* _What is expected_
In the entries below, substitute "folder view" for every "file tree" and leave everything else unchanged.
━━ Supplied data
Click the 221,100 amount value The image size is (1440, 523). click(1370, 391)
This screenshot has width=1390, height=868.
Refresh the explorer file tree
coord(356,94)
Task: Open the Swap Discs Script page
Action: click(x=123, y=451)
━━━━
* _Task answer_
Click the 221,100 amount value The image size is (1440, 523). click(1370, 391)
This screenshot has width=1390, height=868.
Refresh the explorer folder view
coord(356,94)
Task: Open the Swap Discs Script page
Action: click(x=123, y=451)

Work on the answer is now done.